> **Problem details**
Copy the lines exactly as they appear, starting with the first line of the records and ending with the line that contains "You are a computer-use agent. 512x384 pixels.".

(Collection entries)
::::::::::

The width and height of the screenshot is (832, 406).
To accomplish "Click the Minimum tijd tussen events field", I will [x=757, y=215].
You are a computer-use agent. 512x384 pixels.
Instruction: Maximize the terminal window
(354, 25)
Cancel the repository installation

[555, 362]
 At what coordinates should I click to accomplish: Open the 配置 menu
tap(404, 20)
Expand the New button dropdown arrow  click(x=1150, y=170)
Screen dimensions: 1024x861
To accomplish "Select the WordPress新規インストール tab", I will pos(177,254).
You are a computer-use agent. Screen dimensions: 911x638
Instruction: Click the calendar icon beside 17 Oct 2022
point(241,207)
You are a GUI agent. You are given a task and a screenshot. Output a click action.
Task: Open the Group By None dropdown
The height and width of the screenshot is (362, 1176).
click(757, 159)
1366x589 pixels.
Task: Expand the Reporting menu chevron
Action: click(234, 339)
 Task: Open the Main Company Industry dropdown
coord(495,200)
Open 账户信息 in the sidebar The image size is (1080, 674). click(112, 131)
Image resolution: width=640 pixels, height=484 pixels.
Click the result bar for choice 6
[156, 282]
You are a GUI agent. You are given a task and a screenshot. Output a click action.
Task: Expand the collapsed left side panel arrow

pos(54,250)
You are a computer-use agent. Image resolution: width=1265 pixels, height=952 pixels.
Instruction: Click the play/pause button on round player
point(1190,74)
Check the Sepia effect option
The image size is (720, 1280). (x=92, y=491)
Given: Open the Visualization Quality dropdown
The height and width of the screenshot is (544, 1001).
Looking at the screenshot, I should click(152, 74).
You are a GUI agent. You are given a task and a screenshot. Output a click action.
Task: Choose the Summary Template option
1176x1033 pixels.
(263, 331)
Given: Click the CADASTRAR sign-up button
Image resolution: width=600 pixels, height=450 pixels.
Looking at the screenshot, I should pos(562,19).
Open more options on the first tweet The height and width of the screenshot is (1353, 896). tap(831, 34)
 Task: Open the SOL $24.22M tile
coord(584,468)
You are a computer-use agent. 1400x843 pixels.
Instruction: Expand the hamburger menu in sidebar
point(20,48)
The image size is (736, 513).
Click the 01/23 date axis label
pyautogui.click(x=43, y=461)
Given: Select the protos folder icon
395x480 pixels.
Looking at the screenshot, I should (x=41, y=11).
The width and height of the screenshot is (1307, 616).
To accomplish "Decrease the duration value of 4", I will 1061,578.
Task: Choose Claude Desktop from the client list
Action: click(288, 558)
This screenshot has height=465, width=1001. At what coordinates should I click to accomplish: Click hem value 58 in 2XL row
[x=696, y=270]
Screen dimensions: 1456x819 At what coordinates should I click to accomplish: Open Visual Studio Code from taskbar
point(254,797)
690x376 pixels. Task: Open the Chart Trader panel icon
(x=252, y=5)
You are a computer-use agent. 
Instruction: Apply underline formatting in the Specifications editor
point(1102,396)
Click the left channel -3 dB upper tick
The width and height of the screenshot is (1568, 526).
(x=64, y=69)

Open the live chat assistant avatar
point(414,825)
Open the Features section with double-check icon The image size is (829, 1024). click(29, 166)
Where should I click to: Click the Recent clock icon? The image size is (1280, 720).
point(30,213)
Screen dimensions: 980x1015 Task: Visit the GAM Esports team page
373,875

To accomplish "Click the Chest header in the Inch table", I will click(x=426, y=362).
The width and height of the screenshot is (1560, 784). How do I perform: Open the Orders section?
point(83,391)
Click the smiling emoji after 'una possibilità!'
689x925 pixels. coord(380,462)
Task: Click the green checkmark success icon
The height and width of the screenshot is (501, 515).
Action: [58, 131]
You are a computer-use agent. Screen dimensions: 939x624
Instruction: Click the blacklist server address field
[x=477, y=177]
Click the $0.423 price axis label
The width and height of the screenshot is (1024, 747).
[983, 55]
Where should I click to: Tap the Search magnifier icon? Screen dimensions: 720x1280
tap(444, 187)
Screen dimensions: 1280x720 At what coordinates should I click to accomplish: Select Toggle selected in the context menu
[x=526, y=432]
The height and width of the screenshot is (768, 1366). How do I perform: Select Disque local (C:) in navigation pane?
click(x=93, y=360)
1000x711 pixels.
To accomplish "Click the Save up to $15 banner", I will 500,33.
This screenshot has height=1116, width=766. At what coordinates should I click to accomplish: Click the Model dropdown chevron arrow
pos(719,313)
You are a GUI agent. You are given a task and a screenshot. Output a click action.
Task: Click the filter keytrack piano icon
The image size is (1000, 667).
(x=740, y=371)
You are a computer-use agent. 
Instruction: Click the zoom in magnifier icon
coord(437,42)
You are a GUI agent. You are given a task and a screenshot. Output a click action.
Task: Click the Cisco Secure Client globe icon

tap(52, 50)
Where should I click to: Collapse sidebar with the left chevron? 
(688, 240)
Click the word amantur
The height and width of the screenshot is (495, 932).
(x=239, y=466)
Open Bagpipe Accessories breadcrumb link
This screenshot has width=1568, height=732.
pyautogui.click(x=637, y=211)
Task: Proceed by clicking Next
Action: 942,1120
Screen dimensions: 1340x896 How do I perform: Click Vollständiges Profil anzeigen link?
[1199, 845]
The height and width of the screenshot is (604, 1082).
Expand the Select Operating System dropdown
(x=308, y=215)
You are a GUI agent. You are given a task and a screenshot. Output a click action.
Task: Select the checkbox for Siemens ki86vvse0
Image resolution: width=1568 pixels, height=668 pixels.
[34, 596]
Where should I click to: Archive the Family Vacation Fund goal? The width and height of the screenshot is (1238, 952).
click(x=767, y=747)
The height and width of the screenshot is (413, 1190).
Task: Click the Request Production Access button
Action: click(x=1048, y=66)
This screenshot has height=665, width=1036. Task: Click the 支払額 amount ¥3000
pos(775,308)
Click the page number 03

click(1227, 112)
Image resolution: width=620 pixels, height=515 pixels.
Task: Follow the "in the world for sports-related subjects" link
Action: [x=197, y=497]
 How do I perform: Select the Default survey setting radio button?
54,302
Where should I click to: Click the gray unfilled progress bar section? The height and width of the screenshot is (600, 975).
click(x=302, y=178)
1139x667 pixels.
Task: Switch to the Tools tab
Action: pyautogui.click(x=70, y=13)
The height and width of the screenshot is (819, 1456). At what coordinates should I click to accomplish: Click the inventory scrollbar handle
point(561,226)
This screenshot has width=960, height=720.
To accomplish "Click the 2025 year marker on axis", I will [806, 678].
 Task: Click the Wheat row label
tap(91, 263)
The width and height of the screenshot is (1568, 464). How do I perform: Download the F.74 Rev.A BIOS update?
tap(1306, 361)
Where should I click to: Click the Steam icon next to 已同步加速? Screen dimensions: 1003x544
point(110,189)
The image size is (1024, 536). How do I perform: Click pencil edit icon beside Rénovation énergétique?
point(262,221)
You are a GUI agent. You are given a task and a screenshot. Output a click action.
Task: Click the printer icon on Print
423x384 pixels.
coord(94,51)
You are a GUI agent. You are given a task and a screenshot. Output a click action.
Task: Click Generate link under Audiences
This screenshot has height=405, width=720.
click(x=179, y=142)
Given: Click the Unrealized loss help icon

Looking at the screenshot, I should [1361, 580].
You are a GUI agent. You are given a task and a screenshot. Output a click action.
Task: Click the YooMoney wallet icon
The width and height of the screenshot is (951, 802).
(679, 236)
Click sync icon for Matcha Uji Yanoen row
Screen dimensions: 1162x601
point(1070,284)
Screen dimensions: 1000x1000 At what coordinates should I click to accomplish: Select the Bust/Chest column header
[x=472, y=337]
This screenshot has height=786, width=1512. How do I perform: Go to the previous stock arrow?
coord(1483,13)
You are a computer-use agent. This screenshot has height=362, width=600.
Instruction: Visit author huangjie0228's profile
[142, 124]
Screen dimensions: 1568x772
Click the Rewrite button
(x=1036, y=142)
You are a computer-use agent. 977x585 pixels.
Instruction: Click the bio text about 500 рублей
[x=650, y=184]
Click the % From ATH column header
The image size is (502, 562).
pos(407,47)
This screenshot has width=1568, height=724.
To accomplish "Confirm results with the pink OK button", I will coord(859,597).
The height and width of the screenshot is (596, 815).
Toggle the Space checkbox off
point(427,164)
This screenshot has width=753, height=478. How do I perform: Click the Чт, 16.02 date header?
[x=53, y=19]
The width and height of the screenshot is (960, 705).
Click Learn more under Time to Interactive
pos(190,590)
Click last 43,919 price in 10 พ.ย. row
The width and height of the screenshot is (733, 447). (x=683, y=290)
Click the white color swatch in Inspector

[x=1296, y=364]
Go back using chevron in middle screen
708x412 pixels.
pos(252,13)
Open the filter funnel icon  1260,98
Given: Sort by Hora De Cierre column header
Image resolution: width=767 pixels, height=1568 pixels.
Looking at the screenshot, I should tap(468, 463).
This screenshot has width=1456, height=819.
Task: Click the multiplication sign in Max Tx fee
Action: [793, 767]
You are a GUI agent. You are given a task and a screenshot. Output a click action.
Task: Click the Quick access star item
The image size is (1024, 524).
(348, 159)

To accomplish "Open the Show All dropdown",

::::::::::

> **Written solution**
The width and height of the screenshot is (832, 406).
To accomplish "Click the Minimum tijd tussen events field", I will [x=757, y=215].
You are a computer-use agent. 512x384 pixels.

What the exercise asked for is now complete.